According to the bladder cancer study summary below, what method was used to evaluate the significance of the results?

(SOURCE EXTRACT begins)

Bladder cancer is common disease with a complex etiology that is likely due to many different genetic and environmental factors. The goal of this study was to embrace this complexity using a bioinformatics analysis pipeline designed to use machine learning to measure synergistic interactions between single nucleotide polymorphisms (SNPs) in two genome-wide association studies (GWAS) and then to assess their enrichment within functional groups defined by Gene Ontology. The significance of the results was evaluated using permutation testing and those results that replicated between the two GWAS data sets were reported.

(SOURCE EXTRACT ends)
(ENTRIES SUPPLIED begins)

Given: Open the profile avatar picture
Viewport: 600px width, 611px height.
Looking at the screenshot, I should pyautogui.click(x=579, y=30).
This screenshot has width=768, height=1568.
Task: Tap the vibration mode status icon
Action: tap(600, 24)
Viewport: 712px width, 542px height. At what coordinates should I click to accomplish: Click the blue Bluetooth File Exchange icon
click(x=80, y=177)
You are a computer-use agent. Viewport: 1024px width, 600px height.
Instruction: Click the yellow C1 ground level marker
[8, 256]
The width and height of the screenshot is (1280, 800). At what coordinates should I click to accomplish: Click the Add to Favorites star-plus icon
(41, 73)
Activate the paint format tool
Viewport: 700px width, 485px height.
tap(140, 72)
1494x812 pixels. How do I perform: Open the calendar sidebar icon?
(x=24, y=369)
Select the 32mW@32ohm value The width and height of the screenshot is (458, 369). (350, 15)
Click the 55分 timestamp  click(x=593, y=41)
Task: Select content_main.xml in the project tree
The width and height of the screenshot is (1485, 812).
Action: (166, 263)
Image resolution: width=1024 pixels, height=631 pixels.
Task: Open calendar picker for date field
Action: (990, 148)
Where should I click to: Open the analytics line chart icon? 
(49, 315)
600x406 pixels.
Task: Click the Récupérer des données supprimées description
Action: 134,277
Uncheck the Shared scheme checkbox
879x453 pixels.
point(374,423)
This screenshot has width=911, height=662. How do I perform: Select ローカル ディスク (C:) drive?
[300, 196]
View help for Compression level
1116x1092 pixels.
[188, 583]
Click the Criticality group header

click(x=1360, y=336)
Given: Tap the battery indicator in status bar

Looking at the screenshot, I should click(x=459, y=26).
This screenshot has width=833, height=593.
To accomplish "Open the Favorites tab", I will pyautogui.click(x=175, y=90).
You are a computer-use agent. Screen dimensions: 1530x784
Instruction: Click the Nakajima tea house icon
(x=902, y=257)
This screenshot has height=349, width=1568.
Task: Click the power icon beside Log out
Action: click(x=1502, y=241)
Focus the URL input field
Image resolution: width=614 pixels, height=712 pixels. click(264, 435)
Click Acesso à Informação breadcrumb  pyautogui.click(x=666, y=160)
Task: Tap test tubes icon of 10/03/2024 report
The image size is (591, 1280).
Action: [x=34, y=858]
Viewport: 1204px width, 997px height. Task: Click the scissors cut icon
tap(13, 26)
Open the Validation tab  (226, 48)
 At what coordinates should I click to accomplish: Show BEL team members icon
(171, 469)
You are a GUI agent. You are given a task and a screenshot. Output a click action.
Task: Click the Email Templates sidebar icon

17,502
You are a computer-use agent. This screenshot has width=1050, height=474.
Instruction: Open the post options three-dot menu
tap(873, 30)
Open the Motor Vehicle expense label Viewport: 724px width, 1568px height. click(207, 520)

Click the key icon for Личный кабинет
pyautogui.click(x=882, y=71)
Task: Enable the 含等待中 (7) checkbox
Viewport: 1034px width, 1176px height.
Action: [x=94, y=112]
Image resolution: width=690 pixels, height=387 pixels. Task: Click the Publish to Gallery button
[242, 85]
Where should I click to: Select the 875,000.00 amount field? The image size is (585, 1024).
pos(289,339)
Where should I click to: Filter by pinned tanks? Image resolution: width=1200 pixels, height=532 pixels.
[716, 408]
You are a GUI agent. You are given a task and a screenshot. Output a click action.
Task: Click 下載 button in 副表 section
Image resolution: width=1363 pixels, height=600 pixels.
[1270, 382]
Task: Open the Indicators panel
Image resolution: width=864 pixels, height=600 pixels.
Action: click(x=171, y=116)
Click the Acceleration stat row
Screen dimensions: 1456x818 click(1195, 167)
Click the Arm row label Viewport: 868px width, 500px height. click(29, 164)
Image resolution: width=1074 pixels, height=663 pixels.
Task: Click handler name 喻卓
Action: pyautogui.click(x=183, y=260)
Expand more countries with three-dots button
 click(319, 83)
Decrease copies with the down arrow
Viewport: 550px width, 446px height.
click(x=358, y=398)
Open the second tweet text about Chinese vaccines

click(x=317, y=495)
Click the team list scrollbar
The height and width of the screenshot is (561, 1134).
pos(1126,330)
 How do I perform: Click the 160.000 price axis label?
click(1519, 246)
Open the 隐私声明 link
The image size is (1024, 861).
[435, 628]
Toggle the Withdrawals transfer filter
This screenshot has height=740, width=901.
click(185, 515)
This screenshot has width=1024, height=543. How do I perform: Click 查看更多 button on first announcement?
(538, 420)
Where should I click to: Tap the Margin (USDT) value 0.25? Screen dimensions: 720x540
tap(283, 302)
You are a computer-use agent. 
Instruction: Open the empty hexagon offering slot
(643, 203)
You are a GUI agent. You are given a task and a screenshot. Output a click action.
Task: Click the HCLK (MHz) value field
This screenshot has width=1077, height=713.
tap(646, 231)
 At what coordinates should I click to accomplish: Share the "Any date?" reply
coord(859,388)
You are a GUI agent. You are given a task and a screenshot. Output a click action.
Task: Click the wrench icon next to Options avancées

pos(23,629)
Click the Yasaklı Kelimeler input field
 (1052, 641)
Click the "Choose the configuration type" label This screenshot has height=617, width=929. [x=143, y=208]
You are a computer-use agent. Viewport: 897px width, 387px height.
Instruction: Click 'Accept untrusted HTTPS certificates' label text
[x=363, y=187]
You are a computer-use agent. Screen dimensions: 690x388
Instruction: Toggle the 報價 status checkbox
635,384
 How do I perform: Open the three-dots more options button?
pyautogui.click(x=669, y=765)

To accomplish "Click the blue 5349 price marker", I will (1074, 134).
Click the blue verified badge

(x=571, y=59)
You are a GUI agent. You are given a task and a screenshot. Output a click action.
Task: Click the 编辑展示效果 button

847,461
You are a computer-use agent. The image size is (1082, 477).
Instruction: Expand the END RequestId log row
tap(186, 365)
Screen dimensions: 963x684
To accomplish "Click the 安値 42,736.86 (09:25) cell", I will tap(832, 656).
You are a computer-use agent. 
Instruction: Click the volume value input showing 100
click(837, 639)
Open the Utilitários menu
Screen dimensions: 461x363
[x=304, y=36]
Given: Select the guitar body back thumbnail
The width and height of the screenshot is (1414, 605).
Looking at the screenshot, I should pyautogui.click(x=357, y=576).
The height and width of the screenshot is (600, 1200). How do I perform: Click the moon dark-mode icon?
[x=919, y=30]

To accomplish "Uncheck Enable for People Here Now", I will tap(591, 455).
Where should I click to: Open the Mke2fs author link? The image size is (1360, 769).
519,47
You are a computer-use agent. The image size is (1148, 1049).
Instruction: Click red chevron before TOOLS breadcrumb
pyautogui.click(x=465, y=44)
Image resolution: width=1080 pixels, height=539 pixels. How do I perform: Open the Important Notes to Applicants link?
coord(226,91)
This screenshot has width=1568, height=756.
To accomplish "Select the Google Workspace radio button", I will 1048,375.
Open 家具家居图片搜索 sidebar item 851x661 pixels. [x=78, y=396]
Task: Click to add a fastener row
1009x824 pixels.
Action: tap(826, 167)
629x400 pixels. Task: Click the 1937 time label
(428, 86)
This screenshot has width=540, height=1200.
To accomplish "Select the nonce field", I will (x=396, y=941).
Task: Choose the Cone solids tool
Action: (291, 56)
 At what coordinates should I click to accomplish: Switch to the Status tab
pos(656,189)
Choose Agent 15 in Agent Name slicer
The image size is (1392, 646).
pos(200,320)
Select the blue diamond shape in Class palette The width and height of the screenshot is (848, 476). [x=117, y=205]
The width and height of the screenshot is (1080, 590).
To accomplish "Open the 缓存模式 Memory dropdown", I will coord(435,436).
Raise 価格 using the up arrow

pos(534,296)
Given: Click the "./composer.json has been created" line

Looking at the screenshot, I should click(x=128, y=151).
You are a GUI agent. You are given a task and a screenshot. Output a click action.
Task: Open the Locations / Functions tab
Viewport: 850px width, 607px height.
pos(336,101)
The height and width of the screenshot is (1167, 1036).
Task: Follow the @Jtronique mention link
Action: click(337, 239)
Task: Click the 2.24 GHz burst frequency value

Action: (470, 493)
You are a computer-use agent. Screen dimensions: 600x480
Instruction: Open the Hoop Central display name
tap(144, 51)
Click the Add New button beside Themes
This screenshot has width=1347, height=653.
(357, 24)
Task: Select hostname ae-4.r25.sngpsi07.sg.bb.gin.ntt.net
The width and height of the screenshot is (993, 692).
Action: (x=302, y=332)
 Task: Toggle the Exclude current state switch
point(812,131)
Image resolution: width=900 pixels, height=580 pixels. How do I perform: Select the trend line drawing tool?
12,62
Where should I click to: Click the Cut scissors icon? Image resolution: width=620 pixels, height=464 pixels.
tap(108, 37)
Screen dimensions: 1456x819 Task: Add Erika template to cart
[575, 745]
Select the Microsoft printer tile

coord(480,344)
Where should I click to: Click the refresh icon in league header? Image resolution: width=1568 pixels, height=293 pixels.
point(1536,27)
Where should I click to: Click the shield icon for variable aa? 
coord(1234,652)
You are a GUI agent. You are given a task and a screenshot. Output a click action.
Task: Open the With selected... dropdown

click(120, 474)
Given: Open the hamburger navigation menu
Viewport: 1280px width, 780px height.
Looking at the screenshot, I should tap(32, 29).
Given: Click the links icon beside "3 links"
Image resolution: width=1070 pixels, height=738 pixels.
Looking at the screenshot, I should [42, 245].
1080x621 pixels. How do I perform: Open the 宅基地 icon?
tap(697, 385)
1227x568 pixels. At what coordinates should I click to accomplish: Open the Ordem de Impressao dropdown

(ENTRIES SUPPLIED ends)

● RESULT
Permutation testing.